Marieke Joosten et al. Oncogene. .

Abstract

The identification of common virus integration sites (cVIS) in retrovirally induced tumors in mice provides a powerful strategy to isolate novel transforming genes. Applying virus LTR-specific inverse-PCR and RT-PCR combined with automated sequencing on CasBr-M Murine Leukemia Virus (MuLV) induced myeloid leukemias, 126 virus integration sites were cloned. Using locus- and LTR-specific primers, a nested-PCR/Southern-blotting procedure was developed on genomic DNA from a large panel of MuLV-induced leukemias, to analyse whether a particular virus insertion represented a cVIS. In fact 39 out of 41 integrations analysed this way appeared to represent a common virus integration. We recognized six previously cloned cVISs, i.e. Evi1, Hoxa7, c-Myb, Cb2/Evi11, Evi12, and His1 and 33 novel common insertions, designated Cas-Br Virus Integration Site (Casvis).
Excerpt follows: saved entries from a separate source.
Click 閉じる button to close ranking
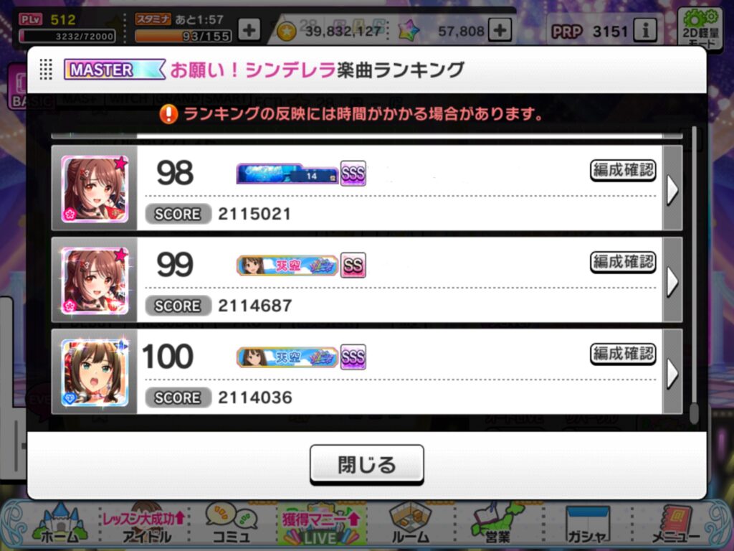This screenshot has width=734, height=551. point(366,464)
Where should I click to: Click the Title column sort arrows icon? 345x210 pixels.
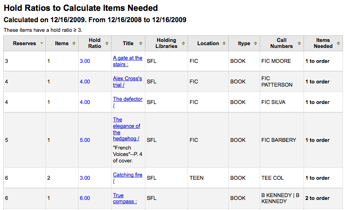coord(140,44)
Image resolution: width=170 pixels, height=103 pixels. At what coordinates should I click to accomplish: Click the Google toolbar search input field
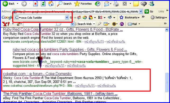43,18
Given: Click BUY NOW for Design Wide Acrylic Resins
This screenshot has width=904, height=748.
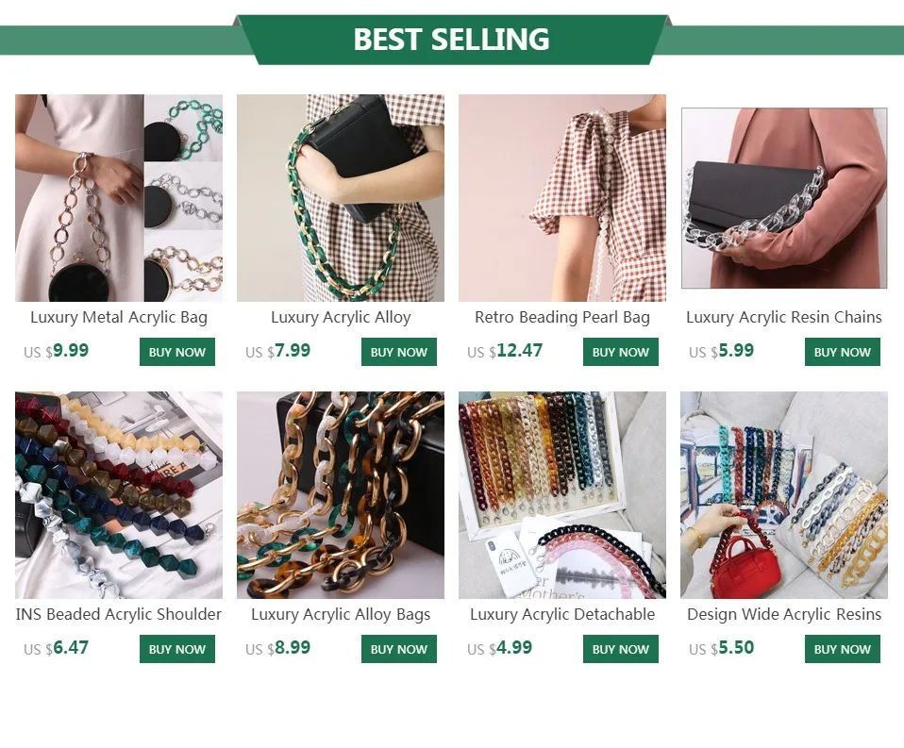Looking at the screenshot, I should click(843, 649).
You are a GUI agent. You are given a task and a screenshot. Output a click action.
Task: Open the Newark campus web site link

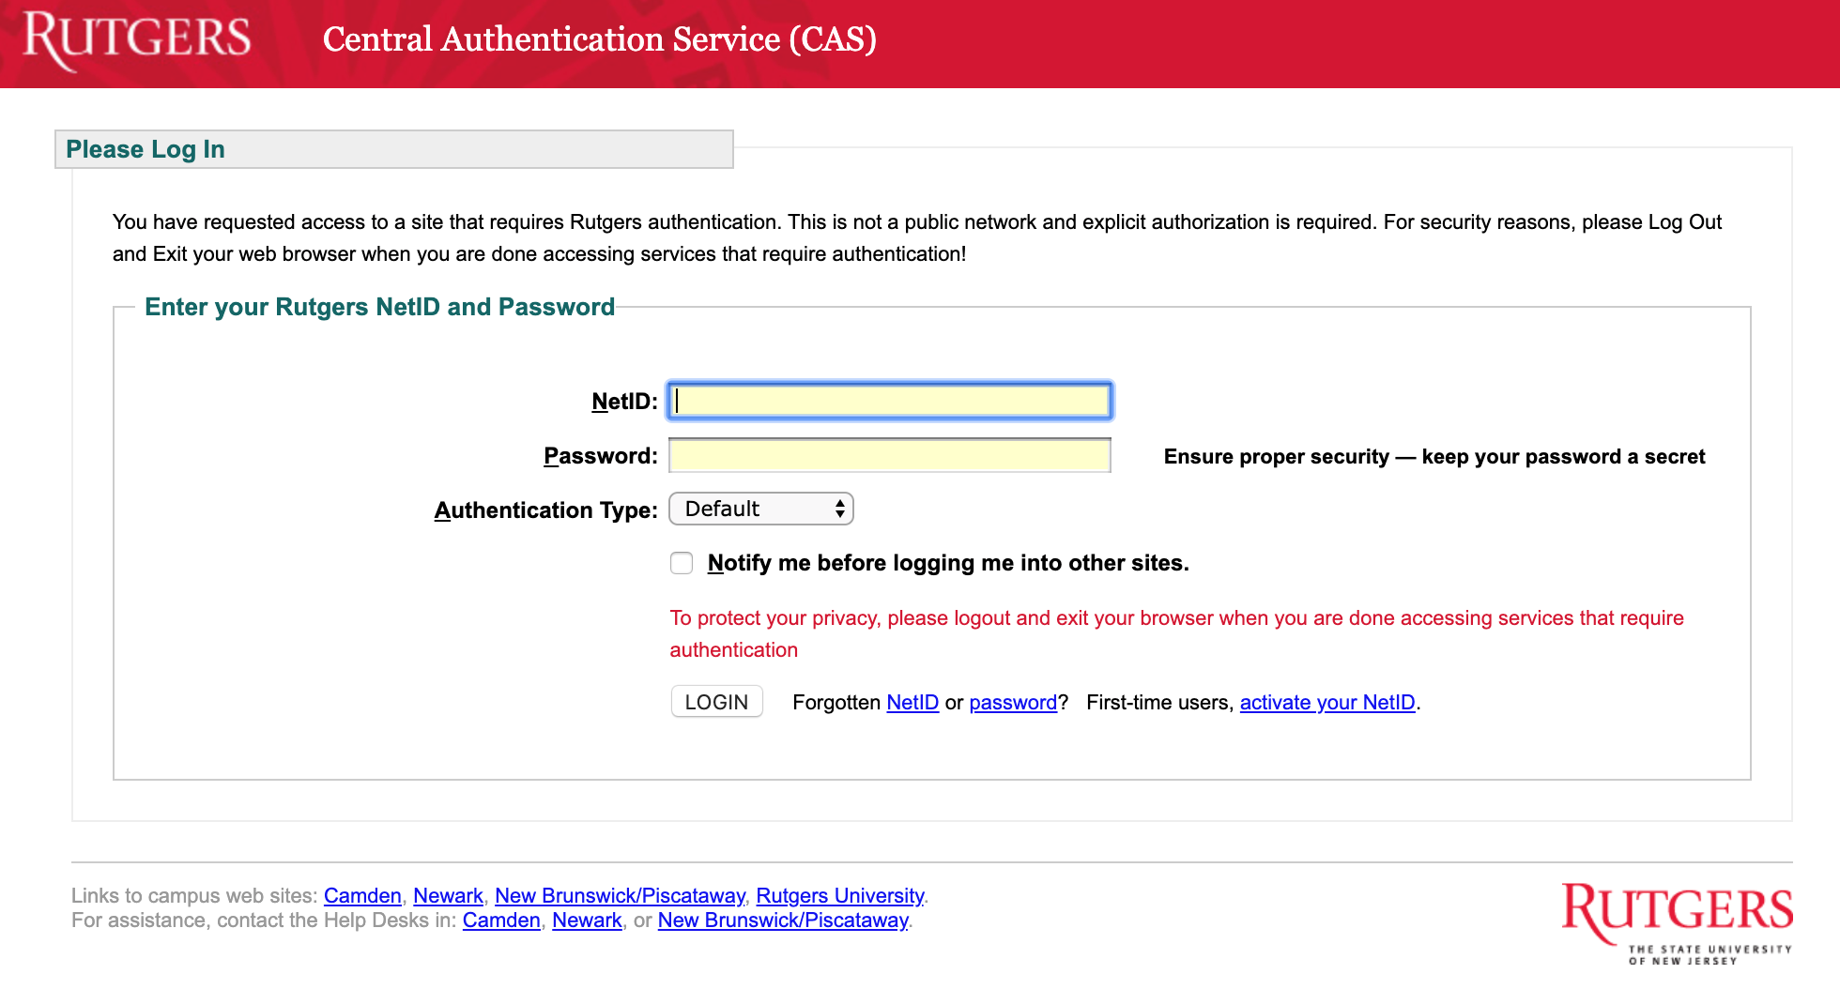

Among this group we found integrations in or near genes encoding nuclear proteins, e.g. Dnmt-2, Nm23-M2, Ctbp1 or Erg, within receptor genes, e.g. Cb2 or mrc1, novel putative signaling or transporter genes, the ringfinger-protein gene Mid1 and a panel of genes encoding novel proteins with unknown function. The finding that 39 out of 41 integrations analysed represented a cVIS, suggests that the majority of the other virus insertions that were not yet analysed by the PCR/Southern-blotting method are located in a cVIS as well and may therefore also harbor novel disease genes.